COVID-19 Health Risk Assessment
CLIENT / STAFF HEALTH RISK QUESTIONNAIRE
Have you experienced any flu-like symptoms over the last 14 days?
Have you experienced a temperature of 100 degrees or higher in the last 14 days?
Have you been exposed to anyone who has had or is thought to have had COVID-19 in the last 14 days?
Have you traveled out of the country within the last 30 days?
To the best of your knowledge is there anything keeping you from being healthy and symptom-free?
AGREE TO HEALTH POLICIES AND PROCEDURES:
Do you agree to do your part and ensure the safety of others by answering honestly to the questions above?
Do you agree to help us keep a safe and clean training environment by washing your hands before and after each session?
Do you agree to help us keep a safe and clean training environment by wiping down your equipment before and after each training session?
Do you agree to notify members of the Peak Human Performance team if you’ve been sick or are starting to show signs of sickness?

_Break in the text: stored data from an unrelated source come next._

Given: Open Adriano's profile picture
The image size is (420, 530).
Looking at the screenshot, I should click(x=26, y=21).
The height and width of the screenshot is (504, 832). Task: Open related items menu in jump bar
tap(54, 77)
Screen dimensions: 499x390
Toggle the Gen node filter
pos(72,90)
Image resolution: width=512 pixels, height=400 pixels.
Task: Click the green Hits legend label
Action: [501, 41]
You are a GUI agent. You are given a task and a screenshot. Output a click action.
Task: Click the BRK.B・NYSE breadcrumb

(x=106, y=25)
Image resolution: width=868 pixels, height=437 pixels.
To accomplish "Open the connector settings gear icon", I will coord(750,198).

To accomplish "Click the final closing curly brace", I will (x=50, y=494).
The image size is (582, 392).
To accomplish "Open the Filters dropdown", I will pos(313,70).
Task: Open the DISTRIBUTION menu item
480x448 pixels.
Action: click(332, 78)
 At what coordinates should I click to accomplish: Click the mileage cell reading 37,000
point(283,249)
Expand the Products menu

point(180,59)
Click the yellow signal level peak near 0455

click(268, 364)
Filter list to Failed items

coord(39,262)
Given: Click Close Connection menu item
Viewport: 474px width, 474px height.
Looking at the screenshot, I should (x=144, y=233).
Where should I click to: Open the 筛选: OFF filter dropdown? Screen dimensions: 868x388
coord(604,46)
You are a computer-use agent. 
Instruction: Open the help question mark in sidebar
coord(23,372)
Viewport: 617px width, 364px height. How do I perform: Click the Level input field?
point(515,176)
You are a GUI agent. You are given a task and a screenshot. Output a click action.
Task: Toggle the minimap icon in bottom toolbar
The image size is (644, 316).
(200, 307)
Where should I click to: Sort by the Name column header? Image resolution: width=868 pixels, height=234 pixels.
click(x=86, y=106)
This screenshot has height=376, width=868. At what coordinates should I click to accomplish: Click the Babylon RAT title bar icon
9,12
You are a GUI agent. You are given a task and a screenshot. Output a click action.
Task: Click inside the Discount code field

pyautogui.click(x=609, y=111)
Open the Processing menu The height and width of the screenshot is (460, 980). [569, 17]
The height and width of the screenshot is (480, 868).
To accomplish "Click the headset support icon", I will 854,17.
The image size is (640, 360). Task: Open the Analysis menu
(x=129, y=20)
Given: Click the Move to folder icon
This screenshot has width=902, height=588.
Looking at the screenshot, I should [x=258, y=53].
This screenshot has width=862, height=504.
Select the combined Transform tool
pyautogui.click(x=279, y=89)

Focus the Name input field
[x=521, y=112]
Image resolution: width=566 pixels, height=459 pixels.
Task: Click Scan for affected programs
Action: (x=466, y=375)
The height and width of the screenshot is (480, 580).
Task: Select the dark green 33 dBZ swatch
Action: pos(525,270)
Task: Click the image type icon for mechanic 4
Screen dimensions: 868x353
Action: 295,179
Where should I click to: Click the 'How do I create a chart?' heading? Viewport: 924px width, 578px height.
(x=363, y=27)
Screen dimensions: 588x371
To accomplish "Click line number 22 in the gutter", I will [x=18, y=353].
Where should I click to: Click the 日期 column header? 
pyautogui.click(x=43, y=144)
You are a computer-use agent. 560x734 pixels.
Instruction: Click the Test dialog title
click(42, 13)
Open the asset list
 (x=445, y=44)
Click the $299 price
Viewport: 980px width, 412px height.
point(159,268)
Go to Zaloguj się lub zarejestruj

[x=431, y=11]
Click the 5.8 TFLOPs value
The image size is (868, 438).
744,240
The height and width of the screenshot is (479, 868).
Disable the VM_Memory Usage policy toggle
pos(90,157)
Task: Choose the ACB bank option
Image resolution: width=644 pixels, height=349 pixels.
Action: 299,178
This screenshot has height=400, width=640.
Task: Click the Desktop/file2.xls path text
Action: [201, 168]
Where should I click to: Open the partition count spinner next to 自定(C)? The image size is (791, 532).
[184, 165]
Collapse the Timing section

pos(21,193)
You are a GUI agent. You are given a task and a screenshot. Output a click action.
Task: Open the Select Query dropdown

Do you agree to be open, honest, and forthcoming with information that may compromise your health or the health of our staff and fellow patrons?
Do you understand and agree to comply that if you show up sick, or a coach deems you unfit to train, you will be asked to leave and will forfeit your scheduled session to which no refund will be applied.
*by attending your scheduled appointment you agree to the terms and statements above. To the best of your knowledge, you agree that you are in good health and pose no risk to fellow patrons and staff.